Japanese engineers have discovered a way to levitate objects from a sound-reflecting surface using acoustic levitation technology. Although they have not yet achieved stable operation, this advancement could unlock the potential to manipulate objects solely with sound.
In fields such as biomedical engineering, nanotechnology, and pharmaceutical research, the ability to control objects without physical contact is highly beneficial. We can already achieve this with a technology called “optical tweezers,” which uses laser beams to create radiation pressure strong enough to lift and move extremely small particles.
“Acoustic tweezers” have the capability to move small particles using pressure generated by sound waves and have the potential to be a more powerful tool. They can be used to manipulate a wider variety of materials, including larger items that can be measured in millimeters.
However, since their invention in the 1980s, certain limitations have hindered the widespread application of acoustic tweezers. To begin with, a stable “trap” formed from sound waves is required.
Design for creating a sound trap.
A cluster of hemispherical transducers can be used to create this sound trap, but controlling them in real-time is not an easy task, as it requires finding the right sound field to lift an object and move it away from the transducers. Things become even more complicated if there is a reflective surface, which increases the complexity of the sound field.
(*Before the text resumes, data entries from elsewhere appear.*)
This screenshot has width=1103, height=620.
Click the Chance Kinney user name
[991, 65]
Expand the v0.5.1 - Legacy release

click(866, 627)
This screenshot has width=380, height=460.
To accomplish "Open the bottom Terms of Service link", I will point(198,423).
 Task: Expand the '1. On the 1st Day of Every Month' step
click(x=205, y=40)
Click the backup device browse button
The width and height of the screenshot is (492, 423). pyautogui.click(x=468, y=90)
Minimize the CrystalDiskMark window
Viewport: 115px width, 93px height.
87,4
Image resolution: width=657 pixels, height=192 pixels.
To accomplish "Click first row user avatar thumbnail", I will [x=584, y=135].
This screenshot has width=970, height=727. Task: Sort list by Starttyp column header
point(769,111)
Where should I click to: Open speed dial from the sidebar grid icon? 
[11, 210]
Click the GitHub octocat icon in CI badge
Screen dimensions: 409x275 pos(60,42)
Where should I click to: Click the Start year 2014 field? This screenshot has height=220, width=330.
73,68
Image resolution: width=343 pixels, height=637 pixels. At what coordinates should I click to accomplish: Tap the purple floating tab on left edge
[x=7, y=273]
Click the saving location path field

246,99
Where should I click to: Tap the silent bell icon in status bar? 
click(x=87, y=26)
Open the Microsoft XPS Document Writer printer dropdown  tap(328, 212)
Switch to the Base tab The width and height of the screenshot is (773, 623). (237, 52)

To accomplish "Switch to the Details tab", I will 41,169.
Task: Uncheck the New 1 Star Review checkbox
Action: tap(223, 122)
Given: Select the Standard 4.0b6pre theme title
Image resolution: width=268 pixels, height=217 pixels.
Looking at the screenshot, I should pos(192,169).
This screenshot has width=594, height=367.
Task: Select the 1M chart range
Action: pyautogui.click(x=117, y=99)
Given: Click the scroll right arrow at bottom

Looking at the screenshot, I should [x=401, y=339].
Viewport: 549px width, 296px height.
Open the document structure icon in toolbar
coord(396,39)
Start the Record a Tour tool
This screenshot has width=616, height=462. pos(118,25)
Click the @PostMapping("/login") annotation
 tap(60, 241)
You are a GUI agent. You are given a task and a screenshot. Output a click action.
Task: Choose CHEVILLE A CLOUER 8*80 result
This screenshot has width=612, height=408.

Two engineers from the University of Tokyo, Japan – Shota Kondo and Kan Okubo – have found a way to build a hemispherical sound cluster capable of lifting a 3mm polystyrene sphere from a reflective surface. In their report, they wrote: “We use a cluster of multi-channel ultrasonic transducers to pick up an object without touching it from a reflective hard surface. The phase and amplitude of each channel are optimized using sound reproduction methods. This creates a sound trap at a specific desired point, allowing for object picking to be performed on a hard surface. To our knowledge, this is the first study on object picking using this method.”
Acoustic tweezers “grabbing” a cotton ball from a reflective surface
Their technique relies on grouping the transducers into blocks, making it easier to control them as a group rather than independently. They then use an inverse filter to reproduce sound based on the sound waveforms. This optimizes the phase and amplitude of each sound transducer channel to create the desired sound field.
This sound field can then be moved, naturally moving around the small object being “trapped” inside. Using this device cluster, the researchers were able to pick up a piece of foam from a mirror surface, although it is not yet very stable – occasionally, the object escapes the sound pressure instead of being trapped.
Nonetheless, this research represents a significant step forward, as picking objects from a reflective surface has never been achieved before. The two Japanese scientists have indeed paved a new path for the development of this field. They wrote: “In future studies, the power of the presented method will be improved to apply non-contact object manipulation in practice.”